Why has Irish house price inflation slowed?

Irish residential property price inflation has slowed appreciably this year. According to the CSO the annual change in the average residential property  in September was just 1.1%,  against 8.5% a year earlier. Prices in Dublin are now falling, by an annual 1.3%, and although still rising elsewhere in the country  the pace of appreciation has slowed to 3.6% from double digit gains a year earlier. Indeed in parts of the capital the falls are steep, with house prices in Dun Laoghaire /Rathdown 6.8% lower than a year ago, indicating that it is the more expensive areas that are seeing the largest falls.

What is driving the change? There are various approaches to modelling house prices and some straightforward metrics one can use to gauge whether residential property looks ‘cheap’ or ‘dear’, although there are data issues, including measuring the average price of a house- the CSO data is only available from 2010, for example, although the Department of the Environment has quarterly estimates going back much further, albeit solely based on mortgage lending.

One common metric is the house price to rent ratio, and on our model, using data back to 1990, the ratio is around the long run average and is actually falling currently, as rental growth in 2019 of 5.5% is outpacing house price inflation. House prices do look  more expensive relative to incomes, although interest rates are historically low with the result that the cost of an average new mortgage relative to income  is below the long run average i.e. affordability is supportive rather than excessive.

An alternative approach is to model house prices relative to ‘fundamentals’ , with the most common being mortgage rates,  disposable income, the housing stock and demographic changes. The Central Bank uses one such model (among a suite)  and  as pointed out in the Bank’s latest  Financial Stability Review it is currently pointing to prices  well below where  fundamentals suggest they should be. Moreover, the model  is predicting 12% price growth this year, so the recent slowdown is not readily explainable.
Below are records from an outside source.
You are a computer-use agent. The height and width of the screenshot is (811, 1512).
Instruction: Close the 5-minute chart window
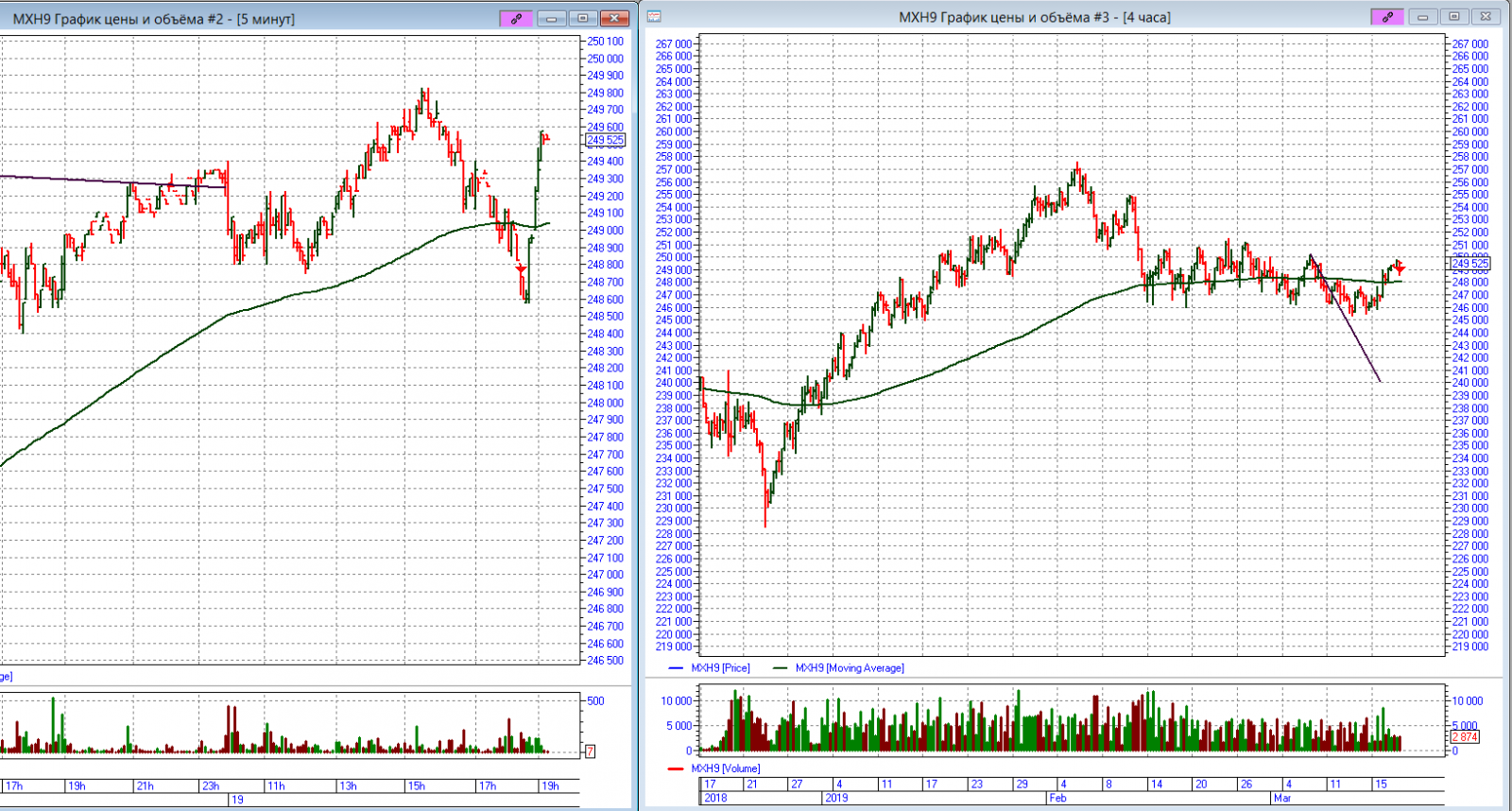pyautogui.click(x=614, y=18)
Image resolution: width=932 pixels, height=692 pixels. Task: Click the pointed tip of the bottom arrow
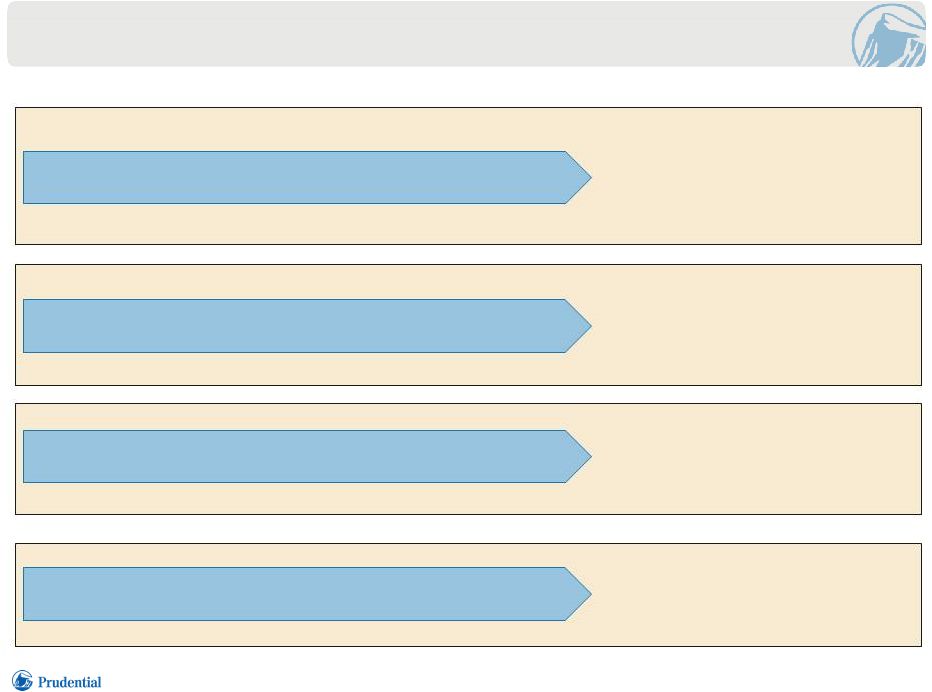coord(581,593)
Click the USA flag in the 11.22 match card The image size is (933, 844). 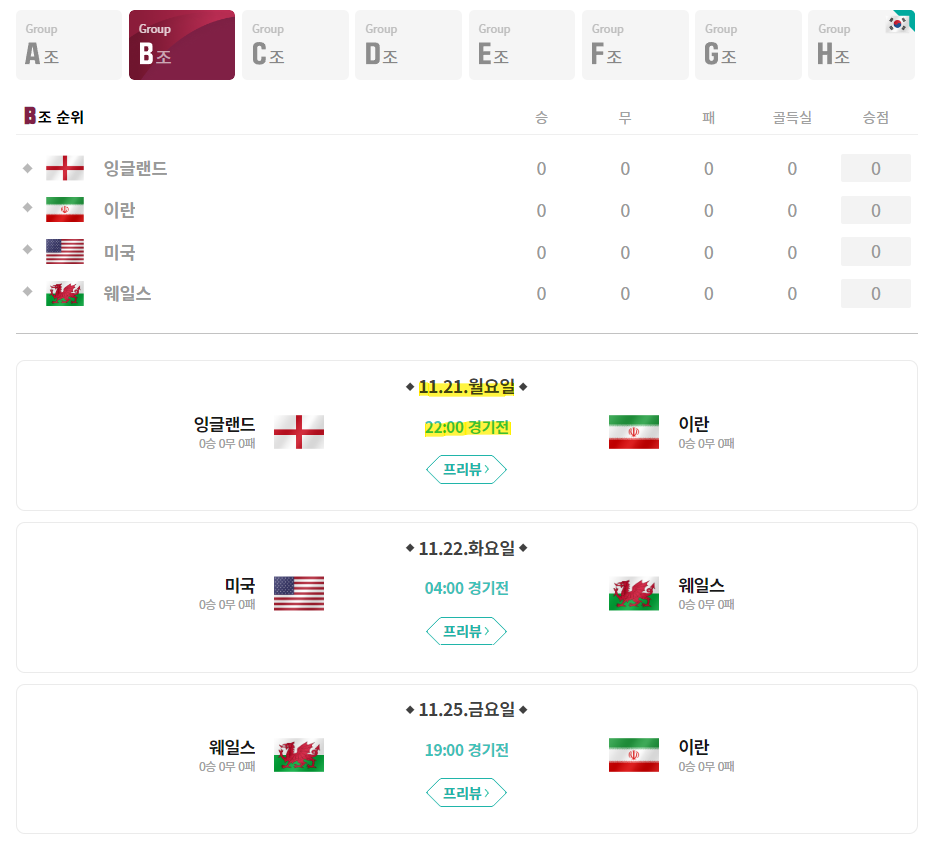coord(298,593)
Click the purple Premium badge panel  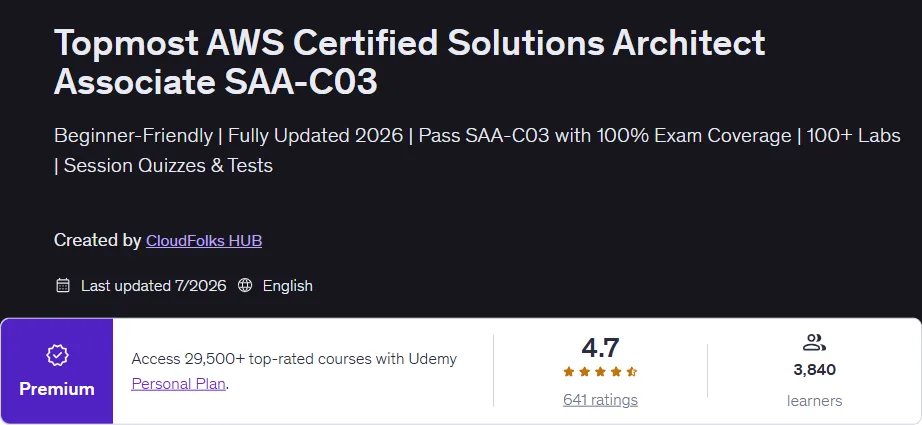pos(56,372)
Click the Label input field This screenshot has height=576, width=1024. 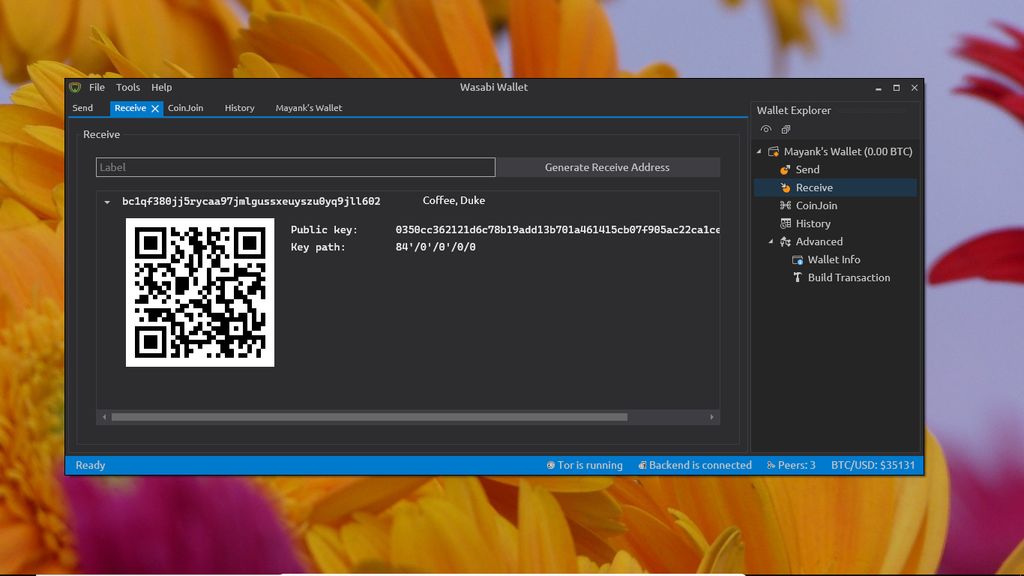click(x=295, y=167)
Our own fundamental model leads to a similar conclusion. Mortgage rates have edged lower over the past five years but the major positive  demand driver for house prices in the model is the very strong growth seen in  household disposable income , with both employment and wages rising at a strong pace, a trend still apparent. An increase in the supply of houses should act as a brake and that is indeed often cited as a factor behind the slowdown but we find this not to be the case. The housing stock per head of population  has the most significant impact and although completions are rising ,and may exceed 20,000 this year, that adds only 1% to the housing stock against  annual population growth of 1.3%. Indeed the housing stock per head has been falling since 2010, and so is acting to push prices up rather than dampen price growth.
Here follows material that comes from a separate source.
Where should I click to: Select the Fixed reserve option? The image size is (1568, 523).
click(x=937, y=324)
So if such fundamental models imply prices should be higher there must be something else at work which is not captured in the regressions. Credit growth is one obvious factor, and we have seen  a change there  as the Central Bank has put limits on new mortgage lending since 2015. The Bank  believes that new PDH lending would be much higher in the absence of  such controls, as would house prices, although Irish banks are now  required to hold much more capital  so one might argue that lending would not have risen as quickly as in the past given the additional cost to the banks of  every new loan. The Central Bank actually voiced concern about the profitability of Irish banks in the Stability Review, which sits uneasily with the narrative commonly observed in many parts  of the media.
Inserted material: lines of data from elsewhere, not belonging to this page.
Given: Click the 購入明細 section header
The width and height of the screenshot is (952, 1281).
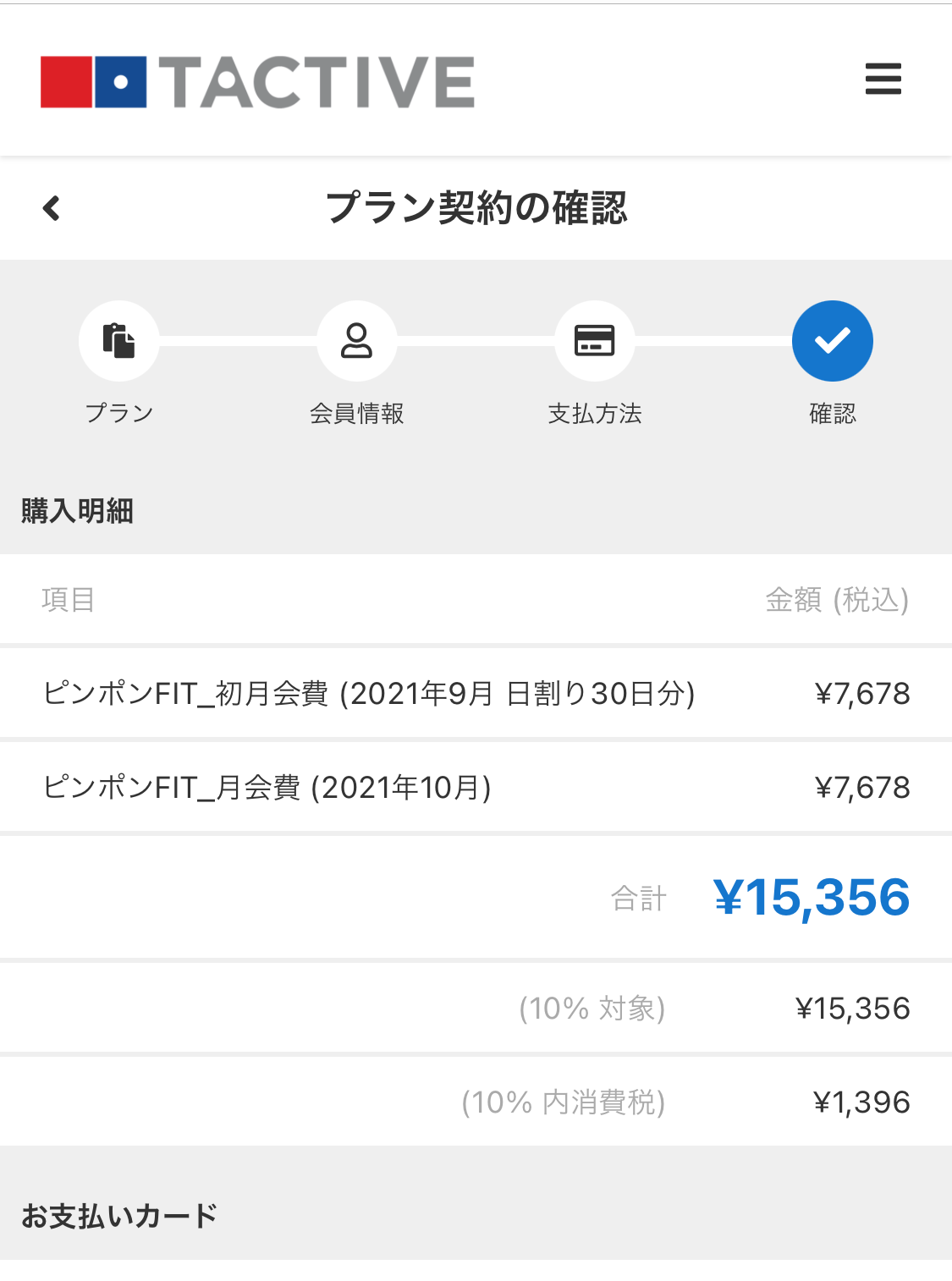Looking at the screenshot, I should [77, 511].
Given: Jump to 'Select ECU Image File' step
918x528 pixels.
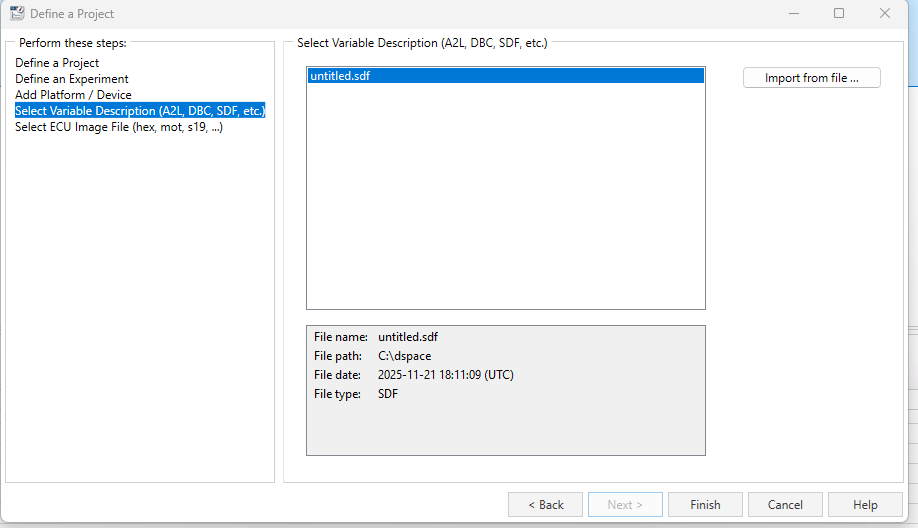Looking at the screenshot, I should (x=118, y=127).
Another factor not captured in models is the type of buyer, and in Ireland’s case there has been a significant increase in ‘sale for rent’, with builders agreeing a block price for a development with an institutional  buyer attracted by the high yields on offer. The average price per unit sold is below what would have been achieved if each had been sold separately, acting to depress prices.

Sentiment and expectations  also play a role and not readily captured in a model.  Brexit and its potential negative impact on the Irish economy is an obvious factor here and consumer confidence surveys have certainly shown a significant fall this year. That uncertainty may be relieved to some extent if the UK actually  announces its withdrawal in January but then the issue switches to the type of trade relationship post- Brexit, so potentially prolonging the negative impact on sentiment.

If that were the case house prices could continue to ‘underperform’  the fundamentals  regardless of how the economy perfoms. Risks also abound in terms of employment and income while the current consensus view on housing supply may well be too optimistic, as softer house prices will dampen completions and hence continue to depress the housing stock per capita.